Much occurred in the weeks that followed. The Assassins sought Cesare frantically, but in vain. He did not return to Rome, and indeed Rome seemed purged of all Borgia and Templar influence, though Ezio and his companions remained on the alert, knowing that as long as the enemy lived, there was danger. They suspected there were still pockets of die-hard loyalists, just waiting for the signal.
And the Vatican was rocked once more. Pius III was a bookish and deeply religious man. After a reign of only twenty-six days, his already frail health succumbed to the extra pressures and responsibilities the Papacy placed on it, and, in October, he died. But he had not, as Ezio had feared, proved to be a puppet of the Borgia. Rather, during the short span of his supremacy, he set in motion reforms within the College of Cardinals that swept away all the corruption and sensuality fomented by his predecessor. There would be no more selling of cardinalates for money, and no more accepting of payments in order to let well-off murderers escape the gallows. Alexander VI’s pragmatic doctrine, “Let them live in order to repent,” no longer held currency.
And he had issued a warrant throughout the Papal States for the arrest of Cesare Borgia.
His successor was elected immediately and by an overwhelming majority. Only three cardinals opposed him, and one of them was Georges d’Amboise, the Cardinal of Rouen, who vainly hoped to gain the triple tiara for the French. Following the check in his career caused by the election of Pius, Giuliano della Rovere, Cardinal of San Pietro in Vincoli, had wasted no time in consolidating his supporters and assuring himself of the Papacy at the next opportunity, which he knew would come soon.
Julius II, as he styled himself, was tough man of sixty, still vigorous, as much in his arms and loins as in his brain. He was a man of great energy, as Ezio would soon learn, a political intriguer and a warrior, and proud of his humble origins as the descendant of fishermen—for had not Saint Peter himself been a fisherman?
But the Borgia threat still cast its shadow.
“If only Cesare would show himself,” growled Bartolomeo as he and Ezio sat in conference in the map-room of his barracks.
“He will. But only when he’s ready.”
“My spies tell me that he plans to gather his best men to attack Rome through one of its principal gates.”
Ezio considered this. “If Cesare’s coming from the north, as seems almost certain, he’ll try to get in by the gate near the Castra Praetoria. He might even try to retake the Castra itself.
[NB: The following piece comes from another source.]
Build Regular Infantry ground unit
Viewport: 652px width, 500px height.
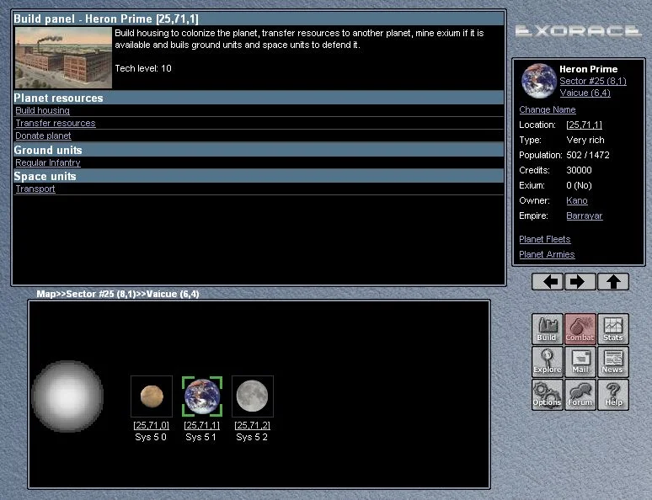48,163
It’s in a strong strategic position.”
“You’re probably right.”
Ezio stood. “Gather the Assassins. We’ll face Cesare together.”
“And if we cannot?”
“That’s fine talk from you, Barto! If we can’t, I will face him alone.”
They parted company, arranging to meet in Rome later in the day. If there was going to be an attack, the Holy City would be ready for it.
And Ezio’s hunch proved right. He’d told Bartolomeo to summon the others to a church piazza near the Castra. All of them arrived, and they made their way to the northern gate, already heavily defended, as Julius II had shown himself perfectly happy to accept Ezio’s advice. But the sight that met their eyes, a couple of hundred yards’ distant, was a sobering one. There was Cesare, on a pale horse, surrounded by a group of officers wearing the uniform of his own private army, and behind him was at least a battalion of his own troops.
Even at that distance, Ezio’s keen ears could pick out Cesare’s bombast—the odd thing was, why did anyone fall for it? At least, why do so still?
“All of Italy shall be united, and you will rule at my side!” Cesare was proclaiming. Then he turned and spotted Ezio and his fellow Assassins ranged along the ramparts of the gate.